All animal experimental procedures were performed in accordance with the National Institute of Health guidelines for the Care and Use of Laboratory Animals (China). The study has also been approved by the Hospital of Chengdu University of Traditional Chinese Medicine (Chengdu, China).

2.2. Experimental Design

Rats in the EA group were treated with EA for 8 weeks. Acupuncture points were located according to “the map of acupuncture points for rats” in Experimental Acupuncture Science. SP6 is located 10 mm above the tip of the medial malleolus in rats. Since rats have only three pairs of posterior sacral foramina, we located the BL33 point at the second posterior sacral foramen [18, 26]. Disposable sterile stainless steel acupuncture needles (0.25 mm × 25 mm; Cofoe Medical Technology Co., Ltd., Hunan, China) were inserted bilaterally at BL33 to a depth of approximately 15 mm and vertically inserted at SP6 to a depth of approximately 3 mm bilaterally.
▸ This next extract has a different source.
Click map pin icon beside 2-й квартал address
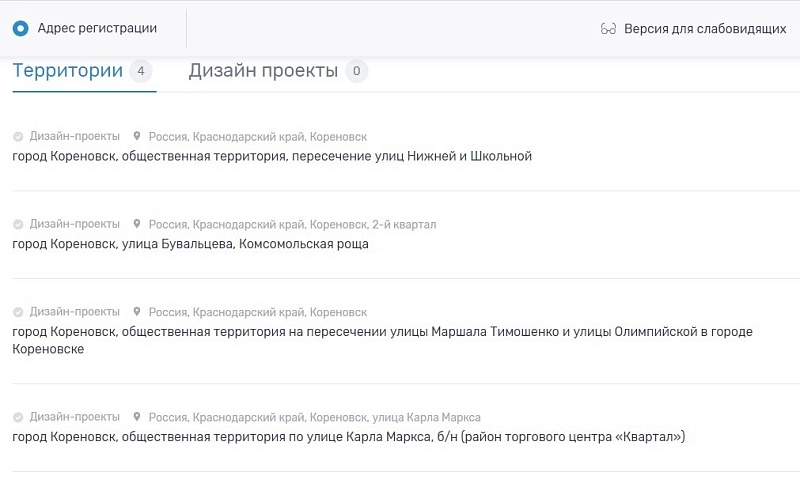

The E Stimulator, a Hua Tuo Acupoint Nerve instrument (SDZ-V; Hua Tuo Medical Technology Co., Ltd., Suzhou, China), was connected to the acupuncture needles at all acupoints. EA stimulation parameters were as follows. Continuous wave frequency was 2 Hz. The intensity was set to 0.1 mA and increased to 10 mA, resulting in mild limb trembling, which was tolerated by the rats. The treatment was performed once a day for 8 consecutive weeks, and each session lasted 20 minutes.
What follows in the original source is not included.